* TASKS TO PERFORM
a) In the Marillion interview, rewrite the passage from "ANDY; I had" up to and including "back ever since.", substituting "clip" for "video".
b) Which festivals does the Marillion interview name?

* SELECTED TEXT
• • •
ANDY; I had a couple of days to learn the whole set at home, so I was pretty nervous. But it went really well.
MMM: You only had a short time in the band, but in that time you crammed in some very iconic moments, The Garden Party video must have been one of the first things you done in the band, it's still my favourite video, looked like a lot of fun, what do you remember of that day?
ANDY ; My main memory of that day was that in one scene Fish fell on me - and I've had a bad back ever since.
MMM: Next up was your first TV appearance with the band on May 20 on The Old Grey Whistle Test, you had done it a few times with Camel, it was huge step up for the band, were you or the band nervous about doing the show?
ANDY: I remember that Pete was very nervous so I told him just to pretend it was a gig, not TV.
MMM: Every band remembers their first Top of the Pops, it's a special moment, Garden Party was Marillion's, I remember it well, it changed my musical tastes for ever, I've heard different stories from different artists over the years that said filming TOTP was usually chaotic, how did you find it?
ANDY: It felt phoney as we were miming which I tried to make look obvious, so they cut me out of most scenes! Served me right!
MMM: You played a few festivals around this time, Mannheim, Wurzburg, Glastonbury, Parkpop and Roskilde where Fish either fell or jumped into the crowd and couldn't find his way back, any memories of these shows?
ANDY: was great, as was Roskilde, but to be honest they all kind of blur into one. It was 40 years ago, after all!
MMM: By August and the onset of the band's first US and Canadian tour, you had had a good few gigs under your belt, were you feeling settled in at this point or having any second thoughts about your position?
ANDY : I felt pretty settled at the time; don't remember having second thoughts.
MMM: There are various stories on how the US tour went, it ended with the last few shows being cancelled after a show in New York and you allegedly being put on a plane home by Paul Lewis. In the book Separated Out , it mentions some incident in a hotel lobby with a cigarette machine, that being the straw that broke the Camel's back for the band, (pun Intended) I don't think I've ever seen your comments on what exactly happened. What's your version of the events of that day?
• • •
* DATA UNDER STUDY
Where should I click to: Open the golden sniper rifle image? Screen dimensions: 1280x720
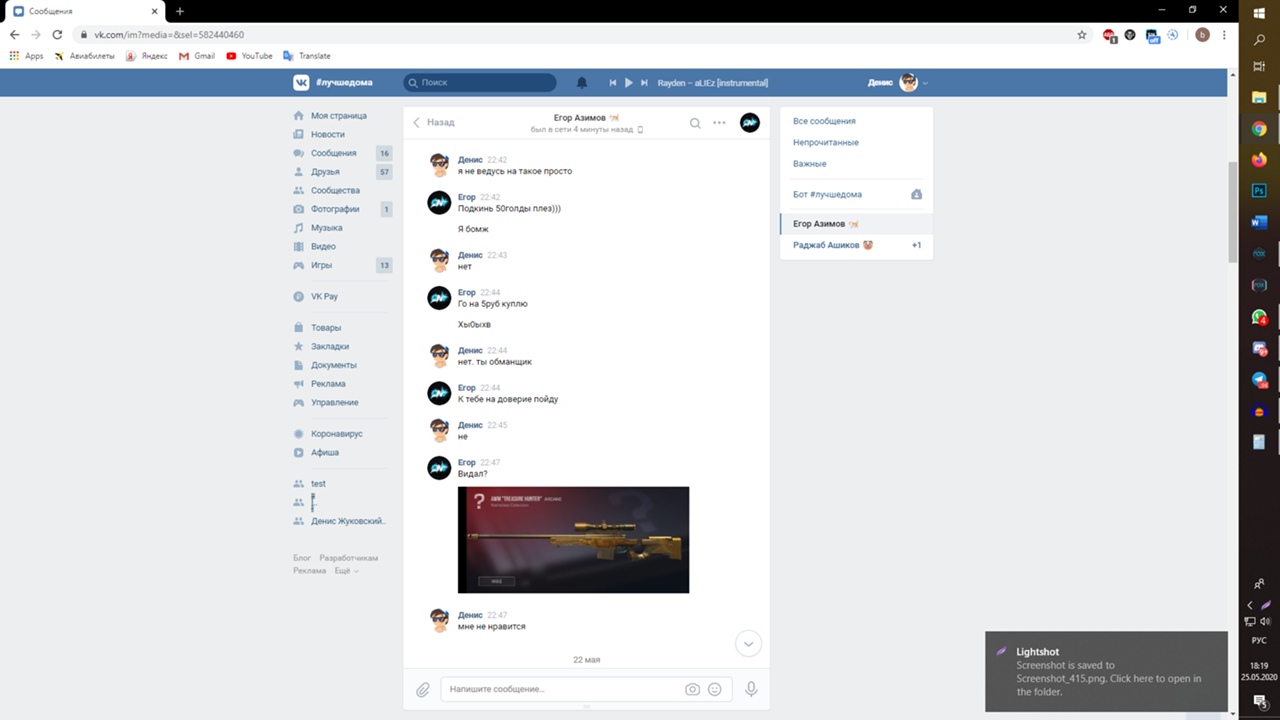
• • •
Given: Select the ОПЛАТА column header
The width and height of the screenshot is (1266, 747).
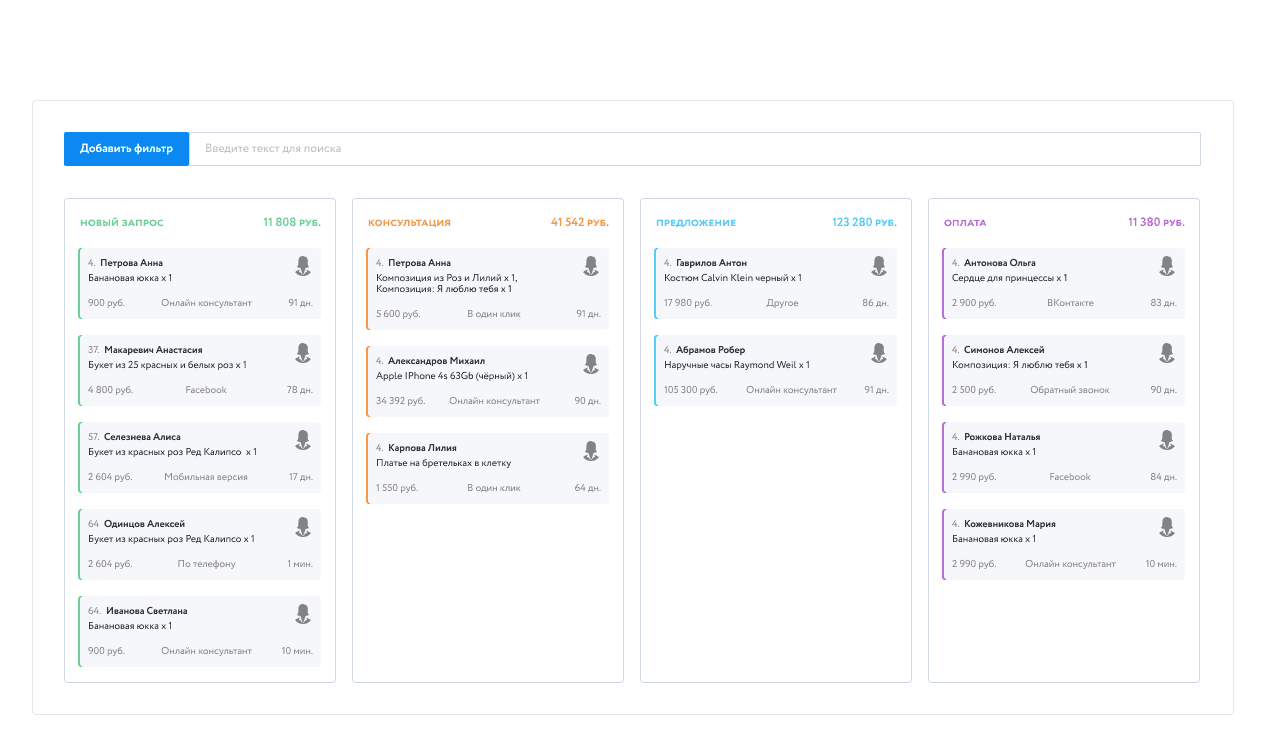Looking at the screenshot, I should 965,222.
• • •
* SOLVED PROBLEMS
a)
ANDY; I had a couple of days to learn the whole set at home, so I was pretty nervous. But it went really well.
MMM: You only had a short time in the band, but in that time you crammed in some very iconic moments, The Garden Party clip must have been one of the first things you done in the band, it's still my favourite clip, looked like a lot of fun, what do you remember of that day?
ANDY ; My main memory of that day was that in one scene Fish fell on me - and I've had a bad back ever since.

b) Mannheim, Wurzburg, Glastonbury, Parkpop, Roskilde